• Supplied entries:
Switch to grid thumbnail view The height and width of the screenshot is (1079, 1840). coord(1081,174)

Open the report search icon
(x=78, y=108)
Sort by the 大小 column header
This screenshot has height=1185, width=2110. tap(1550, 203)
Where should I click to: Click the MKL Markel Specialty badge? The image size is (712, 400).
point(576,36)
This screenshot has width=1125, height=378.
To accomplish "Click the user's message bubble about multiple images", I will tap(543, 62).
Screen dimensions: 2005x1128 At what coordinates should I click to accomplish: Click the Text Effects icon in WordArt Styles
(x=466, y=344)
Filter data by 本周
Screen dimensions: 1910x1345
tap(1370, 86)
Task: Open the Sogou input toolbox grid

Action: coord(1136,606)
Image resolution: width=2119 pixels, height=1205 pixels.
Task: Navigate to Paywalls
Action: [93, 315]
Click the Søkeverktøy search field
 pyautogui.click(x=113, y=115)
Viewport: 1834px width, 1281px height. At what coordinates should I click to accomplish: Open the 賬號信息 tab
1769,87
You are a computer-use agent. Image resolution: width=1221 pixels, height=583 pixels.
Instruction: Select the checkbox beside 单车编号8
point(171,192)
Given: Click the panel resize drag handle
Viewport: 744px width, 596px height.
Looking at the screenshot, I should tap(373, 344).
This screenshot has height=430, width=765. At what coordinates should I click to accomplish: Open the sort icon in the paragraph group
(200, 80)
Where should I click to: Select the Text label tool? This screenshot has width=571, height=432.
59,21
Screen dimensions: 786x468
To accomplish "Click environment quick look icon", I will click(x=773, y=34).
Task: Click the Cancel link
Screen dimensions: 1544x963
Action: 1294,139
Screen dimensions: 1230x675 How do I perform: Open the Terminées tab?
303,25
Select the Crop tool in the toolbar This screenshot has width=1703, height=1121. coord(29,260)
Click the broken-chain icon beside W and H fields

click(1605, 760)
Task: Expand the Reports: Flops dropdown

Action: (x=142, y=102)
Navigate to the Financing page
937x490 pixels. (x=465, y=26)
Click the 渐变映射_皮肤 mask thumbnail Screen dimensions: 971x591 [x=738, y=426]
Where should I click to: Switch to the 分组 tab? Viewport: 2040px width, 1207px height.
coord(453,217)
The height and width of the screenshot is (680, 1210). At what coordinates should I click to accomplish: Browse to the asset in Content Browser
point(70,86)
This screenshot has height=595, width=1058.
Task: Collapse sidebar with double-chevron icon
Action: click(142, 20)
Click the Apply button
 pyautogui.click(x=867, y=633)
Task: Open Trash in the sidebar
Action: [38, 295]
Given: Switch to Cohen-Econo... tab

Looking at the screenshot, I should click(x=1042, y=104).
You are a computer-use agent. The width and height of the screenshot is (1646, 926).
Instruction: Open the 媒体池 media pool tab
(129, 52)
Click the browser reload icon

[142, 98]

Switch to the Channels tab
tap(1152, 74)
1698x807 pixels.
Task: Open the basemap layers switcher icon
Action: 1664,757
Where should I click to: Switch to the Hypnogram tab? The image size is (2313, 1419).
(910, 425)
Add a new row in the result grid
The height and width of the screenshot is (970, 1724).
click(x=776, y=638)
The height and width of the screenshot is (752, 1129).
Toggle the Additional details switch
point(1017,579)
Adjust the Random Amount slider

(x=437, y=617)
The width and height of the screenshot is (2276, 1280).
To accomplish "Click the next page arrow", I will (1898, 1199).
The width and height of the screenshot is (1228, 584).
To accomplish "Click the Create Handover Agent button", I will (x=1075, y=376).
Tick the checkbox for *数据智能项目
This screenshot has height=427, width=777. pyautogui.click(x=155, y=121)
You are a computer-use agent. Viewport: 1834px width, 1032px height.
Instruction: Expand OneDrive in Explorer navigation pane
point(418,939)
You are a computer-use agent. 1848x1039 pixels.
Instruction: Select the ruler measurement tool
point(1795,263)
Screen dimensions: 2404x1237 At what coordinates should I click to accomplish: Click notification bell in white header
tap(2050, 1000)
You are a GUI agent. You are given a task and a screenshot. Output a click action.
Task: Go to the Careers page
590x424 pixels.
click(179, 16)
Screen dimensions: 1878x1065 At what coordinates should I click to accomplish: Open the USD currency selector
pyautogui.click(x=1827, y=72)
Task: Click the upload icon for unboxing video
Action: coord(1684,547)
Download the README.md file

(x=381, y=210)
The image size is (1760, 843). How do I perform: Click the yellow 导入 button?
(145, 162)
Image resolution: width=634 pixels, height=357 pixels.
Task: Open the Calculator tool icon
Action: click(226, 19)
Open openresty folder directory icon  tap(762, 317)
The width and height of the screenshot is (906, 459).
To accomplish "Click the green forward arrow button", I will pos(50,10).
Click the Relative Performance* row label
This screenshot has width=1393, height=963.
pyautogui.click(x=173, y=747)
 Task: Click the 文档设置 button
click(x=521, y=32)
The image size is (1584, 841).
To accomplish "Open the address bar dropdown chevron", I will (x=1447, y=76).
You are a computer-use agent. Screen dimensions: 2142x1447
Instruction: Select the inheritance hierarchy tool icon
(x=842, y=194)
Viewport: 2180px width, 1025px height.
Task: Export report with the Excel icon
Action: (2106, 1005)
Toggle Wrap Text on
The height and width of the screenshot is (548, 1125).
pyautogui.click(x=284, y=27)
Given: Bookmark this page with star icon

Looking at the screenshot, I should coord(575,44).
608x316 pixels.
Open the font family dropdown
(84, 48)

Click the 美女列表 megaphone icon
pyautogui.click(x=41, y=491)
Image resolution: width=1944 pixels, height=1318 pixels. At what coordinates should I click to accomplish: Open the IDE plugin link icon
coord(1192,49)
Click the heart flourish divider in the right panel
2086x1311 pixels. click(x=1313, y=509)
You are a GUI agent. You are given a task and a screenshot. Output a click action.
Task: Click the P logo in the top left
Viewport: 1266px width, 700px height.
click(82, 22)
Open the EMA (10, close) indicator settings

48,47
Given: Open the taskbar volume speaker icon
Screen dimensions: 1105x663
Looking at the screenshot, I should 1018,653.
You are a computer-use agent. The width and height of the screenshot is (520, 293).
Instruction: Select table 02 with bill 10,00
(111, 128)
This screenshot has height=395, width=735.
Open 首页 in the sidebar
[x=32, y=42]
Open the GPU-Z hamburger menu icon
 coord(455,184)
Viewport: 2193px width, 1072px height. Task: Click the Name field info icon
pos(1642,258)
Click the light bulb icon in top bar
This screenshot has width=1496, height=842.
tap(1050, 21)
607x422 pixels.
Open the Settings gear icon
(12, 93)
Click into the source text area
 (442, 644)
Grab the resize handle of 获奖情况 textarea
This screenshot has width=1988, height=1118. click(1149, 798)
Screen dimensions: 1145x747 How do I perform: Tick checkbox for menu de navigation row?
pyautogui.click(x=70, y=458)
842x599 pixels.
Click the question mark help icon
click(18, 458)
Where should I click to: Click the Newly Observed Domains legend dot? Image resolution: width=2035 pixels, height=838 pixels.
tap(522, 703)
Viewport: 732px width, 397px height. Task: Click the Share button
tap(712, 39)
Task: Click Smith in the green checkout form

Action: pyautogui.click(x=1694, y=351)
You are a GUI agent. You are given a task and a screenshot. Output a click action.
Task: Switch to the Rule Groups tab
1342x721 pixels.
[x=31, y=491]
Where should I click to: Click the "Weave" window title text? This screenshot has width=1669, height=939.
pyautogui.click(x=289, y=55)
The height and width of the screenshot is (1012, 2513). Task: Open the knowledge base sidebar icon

• Directions: Having read the records above, reproduce each one exactly.

• Solution for this task:
Switch to grid thumbnail view The height and width of the screenshot is (1079, 1840). coord(1081,174)

Open the report search icon
(x=78, y=108)
Sort by the 大小 column header
This screenshot has height=1185, width=2110. tap(1550, 203)
Where should I click to: Click the MKL Markel Specialty badge? The image size is (712, 400).
point(576,36)
This screenshot has width=1125, height=378.
To accomplish "Click the user's message bubble about multiple images", I will tap(543, 62).
Screen dimensions: 2005x1128 At what coordinates should I click to accomplish: Click the Text Effects icon in WordArt Styles
(x=466, y=344)
Filter data by 本周
Screen dimensions: 1910x1345
tap(1370, 86)
Task: Open the Sogou input toolbox grid

Action: coord(1136,606)
Image resolution: width=2119 pixels, height=1205 pixels.
Task: Navigate to Paywalls
Action: [93, 315]
Click the Søkeverktøy search field
 pyautogui.click(x=113, y=115)
Viewport: 1834px width, 1281px height. At what coordinates should I click to accomplish: Open the 賬號信息 tab
1769,87
You are a computer-use agent. Image resolution: width=1221 pixels, height=583 pixels.
Instruction: Select the checkbox beside 单车编号8
point(171,192)
Given: Click the panel resize drag handle
Viewport: 744px width, 596px height.
Looking at the screenshot, I should tap(373, 344).
This screenshot has height=430, width=765. At what coordinates should I click to accomplish: Open the sort icon in the paragraph group
(200, 80)
Where should I click to: Select the Text label tool? This screenshot has width=571, height=432.
59,21
Screen dimensions: 786x468
To accomplish "Click environment quick look icon", I will click(x=773, y=34).
Task: Click the Cancel link
Screen dimensions: 1544x963
Action: 1294,139
Screen dimensions: 1230x675 How do I perform: Open the Terminées tab?
303,25
Select the Crop tool in the toolbar This screenshot has width=1703, height=1121. coord(29,260)
Click the broken-chain icon beside W and H fields

click(1605, 760)
Task: Expand the Reports: Flops dropdown

Action: (x=142, y=102)
Navigate to the Financing page
937x490 pixels. (x=465, y=26)
Click the 渐变映射_皮肤 mask thumbnail Screen dimensions: 971x591 [x=738, y=426]
Where should I click to: Switch to the 分组 tab? Viewport: 2040px width, 1207px height.
coord(453,217)
The height and width of the screenshot is (680, 1210). At what coordinates should I click to accomplish: Browse to the asset in Content Browser
point(70,86)
This screenshot has height=595, width=1058.
Task: Collapse sidebar with double-chevron icon
Action: click(142, 20)
Click the Apply button
 pyautogui.click(x=867, y=633)
Task: Open Trash in the sidebar
Action: [38, 295]
Given: Switch to Cohen-Econo... tab

Looking at the screenshot, I should click(x=1042, y=104).
You are a computer-use agent. The width and height of the screenshot is (1646, 926).
Instruction: Open the 媒体池 media pool tab
(129, 52)
Click the browser reload icon

[142, 98]

Switch to the Channels tab
tap(1152, 74)
1698x807 pixels.
Task: Open the basemap layers switcher icon
Action: 1664,757
Where should I click to: Switch to the Hypnogram tab? The image size is (2313, 1419).
(910, 425)
Add a new row in the result grid
The height and width of the screenshot is (970, 1724).
click(x=776, y=638)
The height and width of the screenshot is (752, 1129).
Toggle the Additional details switch
point(1017,579)
Adjust the Random Amount slider

(x=437, y=617)
The width and height of the screenshot is (2276, 1280).
To accomplish "Click the next page arrow", I will (1898, 1199).
The width and height of the screenshot is (1228, 584).
To accomplish "Click the Create Handover Agent button", I will (x=1075, y=376).
Tick the checkbox for *数据智能项目
This screenshot has height=427, width=777. pyautogui.click(x=155, y=121)
You are a computer-use agent. Viewport: 1834px width, 1032px height.
Instruction: Expand OneDrive in Explorer navigation pane
point(418,939)
You are a computer-use agent. 1848x1039 pixels.
Instruction: Select the ruler measurement tool
point(1795,263)
Screen dimensions: 2404x1237 At what coordinates should I click to accomplish: Click notification bell in white header
tap(2050, 1000)
You are a GUI agent. You are given a task and a screenshot. Output a click action.
Task: Go to the Careers page
590x424 pixels.
click(179, 16)
Screen dimensions: 1878x1065 At what coordinates should I click to accomplish: Open the USD currency selector
pyautogui.click(x=1827, y=72)
Task: Click the upload icon for unboxing video
Action: coord(1684,547)
Download the README.md file

(x=381, y=210)
The image size is (1760, 843). How do I perform: Click the yellow 导入 button?
(145, 162)
Image resolution: width=634 pixels, height=357 pixels.
Task: Open the Calculator tool icon
Action: click(226, 19)
Open openresty folder directory icon  tap(762, 317)
The width and height of the screenshot is (906, 459).
To accomplish "Click the green forward arrow button", I will pos(50,10).
Click the Relative Performance* row label
This screenshot has width=1393, height=963.
pyautogui.click(x=173, y=747)
 Task: Click the 文档设置 button
click(x=521, y=32)
The image size is (1584, 841).
To accomplish "Open the address bar dropdown chevron", I will (x=1447, y=76).
You are a computer-use agent. Screen dimensions: 2142x1447
Instruction: Select the inheritance hierarchy tool icon
(x=842, y=194)
Viewport: 2180px width, 1025px height.
Task: Export report with the Excel icon
Action: (2106, 1005)
Toggle Wrap Text on
The height and width of the screenshot is (548, 1125).
pyautogui.click(x=284, y=27)
Given: Bookmark this page with star icon

Looking at the screenshot, I should coord(575,44).
608x316 pixels.
Open the font family dropdown
(84, 48)

Click the 美女列表 megaphone icon
pyautogui.click(x=41, y=491)
Image resolution: width=1944 pixels, height=1318 pixels. At what coordinates should I click to accomplish: Open the IDE plugin link icon
coord(1192,49)
Click the heart flourish divider in the right panel
2086x1311 pixels. click(x=1313, y=509)
You are a GUI agent. You are given a task and a screenshot. Output a click action.
Task: Click the P logo in the top left
Viewport: 1266px width, 700px height.
click(82, 22)
Open the EMA (10, close) indicator settings

48,47
Given: Open the taskbar volume speaker icon
Screen dimensions: 1105x663
Looking at the screenshot, I should 1018,653.
You are a computer-use agent. The width and height of the screenshot is (520, 293).
Instruction: Select table 02 with bill 10,00
(111, 128)
This screenshot has height=395, width=735.
Open 首页 in the sidebar
[x=32, y=42]
Open the GPU-Z hamburger menu icon
 coord(455,184)
Viewport: 2193px width, 1072px height. Task: Click the Name field info icon
pos(1642,258)
Click the light bulb icon in top bar
This screenshot has width=1496, height=842.
tap(1050, 21)
607x422 pixels.
Open the Settings gear icon
(12, 93)
Click into the source text area
 (442, 644)
Grab the resize handle of 获奖情况 textarea
This screenshot has width=1988, height=1118. click(1149, 798)
Screen dimensions: 1145x747 How do I perform: Tick checkbox for menu de navigation row?
pyautogui.click(x=70, y=458)
842x599 pixels.
Click the question mark help icon
click(18, 458)
Where should I click to: Click the Newly Observed Domains legend dot? Image resolution: width=2035 pixels, height=838 pixels.
tap(522, 703)
Viewport: 732px width, 397px height. Task: Click the Share button
tap(712, 39)
Task: Click Smith in the green checkout form

Action: pyautogui.click(x=1694, y=351)
You are a GUI agent. You are given a task and a screenshot. Output a click action.
Task: Switch to the Rule Groups tab
1342x721 pixels.
[x=31, y=491]
Where should I click to: Click the "Weave" window title text? This screenshot has width=1669, height=939.
pyautogui.click(x=289, y=55)
The height and width of the screenshot is (1012, 2513). Task: Open the knowledge base sidebar icon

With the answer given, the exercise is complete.